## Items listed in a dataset

-=-=-=-=-

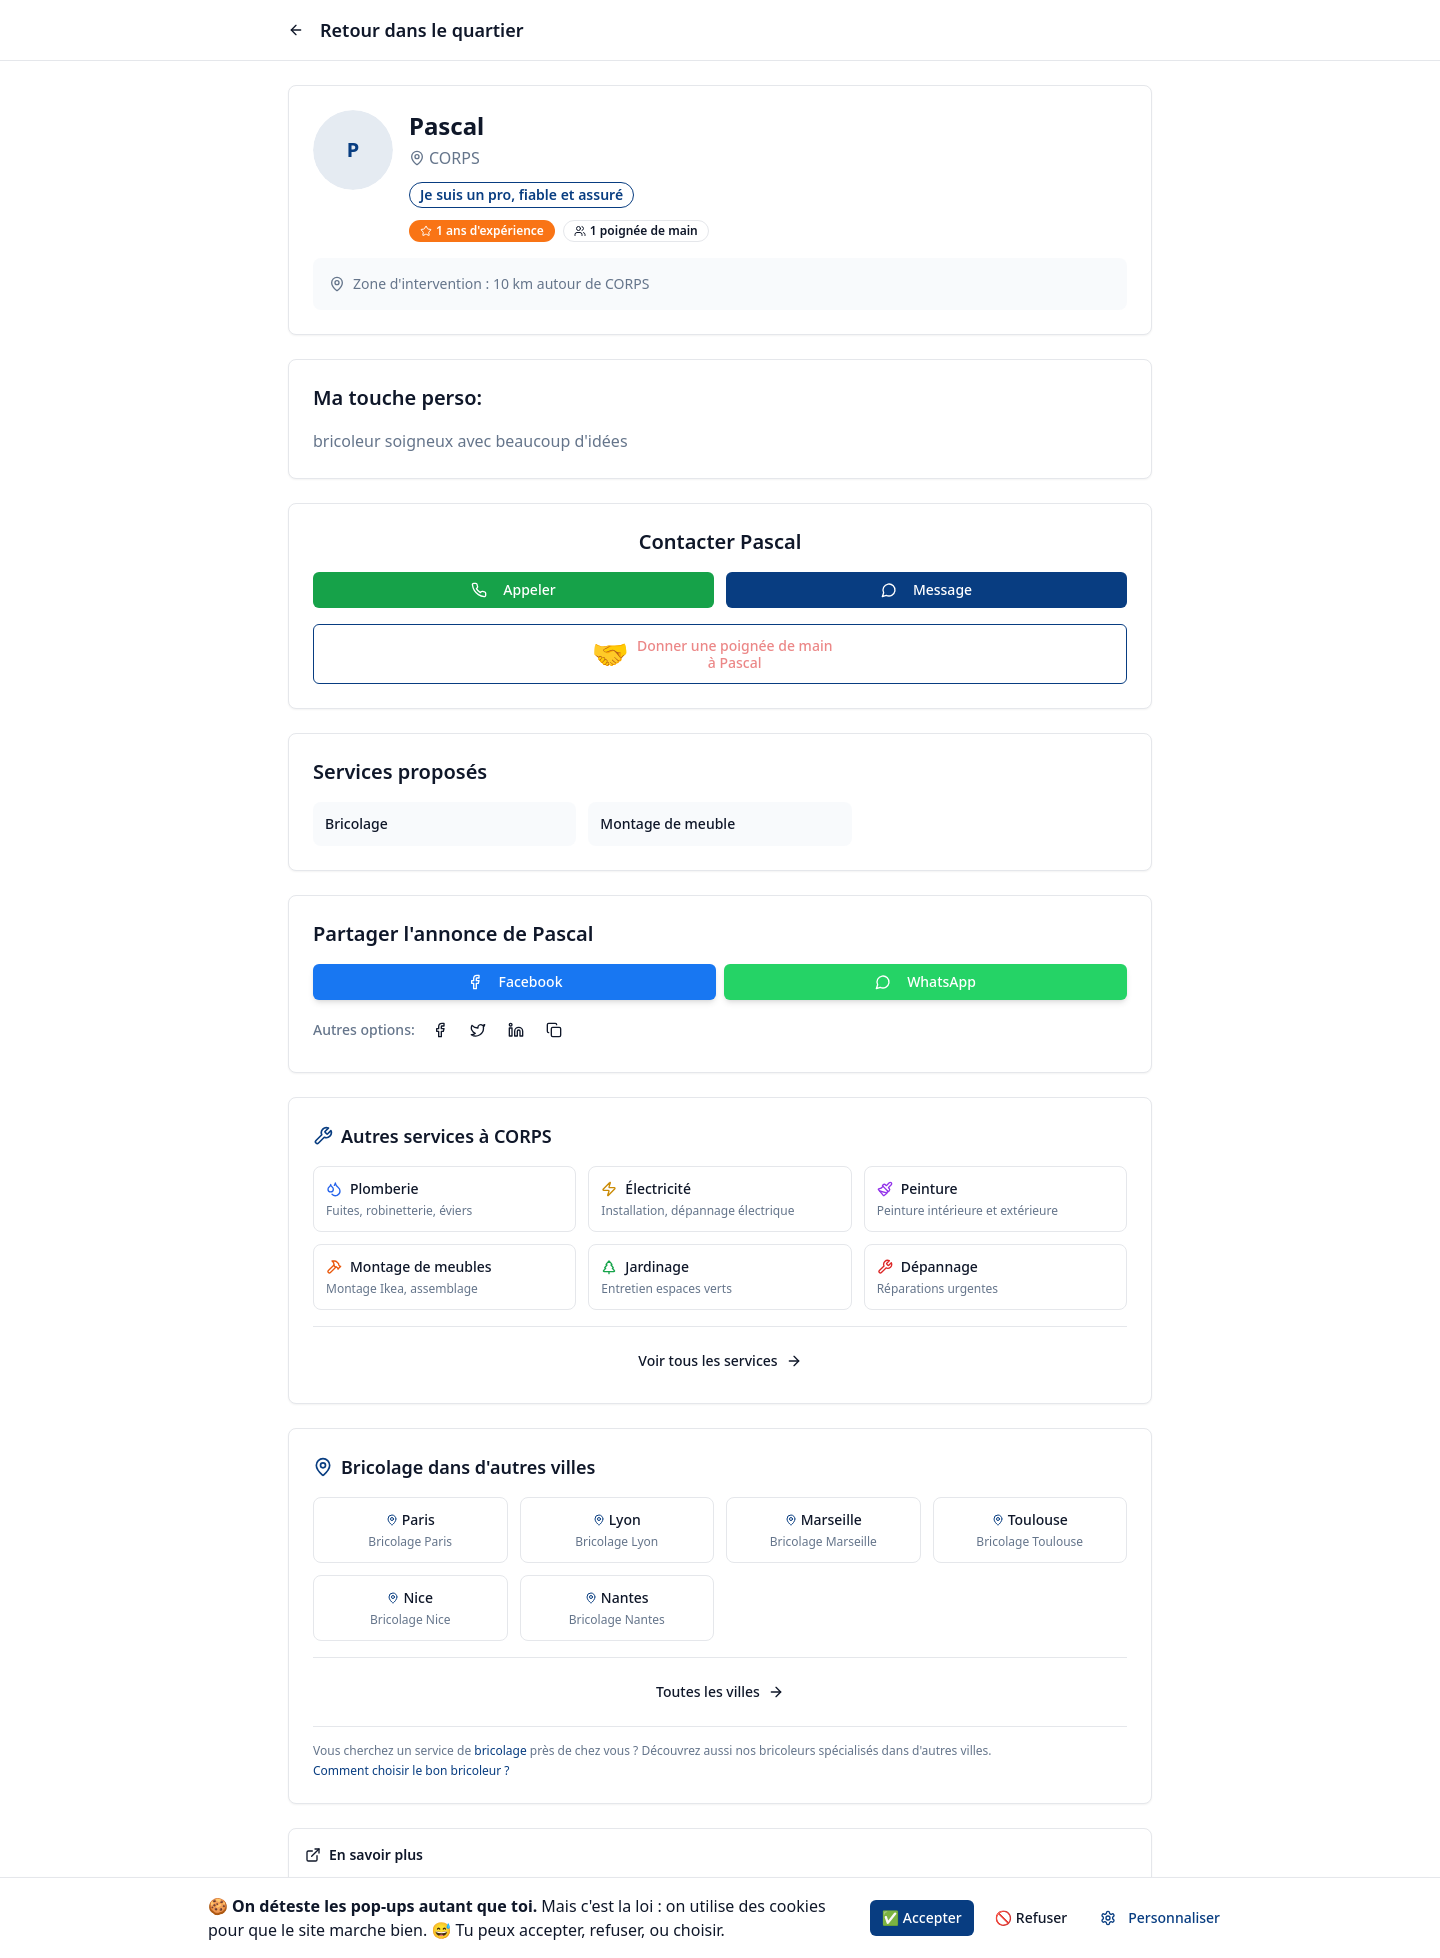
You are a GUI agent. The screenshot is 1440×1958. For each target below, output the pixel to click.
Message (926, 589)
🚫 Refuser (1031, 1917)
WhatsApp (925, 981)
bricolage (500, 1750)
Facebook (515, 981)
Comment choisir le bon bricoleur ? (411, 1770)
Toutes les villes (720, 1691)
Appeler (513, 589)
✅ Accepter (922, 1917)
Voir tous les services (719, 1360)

-=-=-=-=-

Please rewrite the records from the start through the line containing "Comment choisir le", replacing "target" with "item" and leaving everything else unchanged. Omit the pictures from your answer.

## Result below
You are a GUI agent. The screenshot is 1440×1958. For each item below, output the pixel to click.
Message (926, 589)
🚫 Refuser (1031, 1917)
WhatsApp (925, 981)
bricolage (500, 1750)
Facebook (515, 981)
Comment choisir le bon bricoleur ? (411, 1770)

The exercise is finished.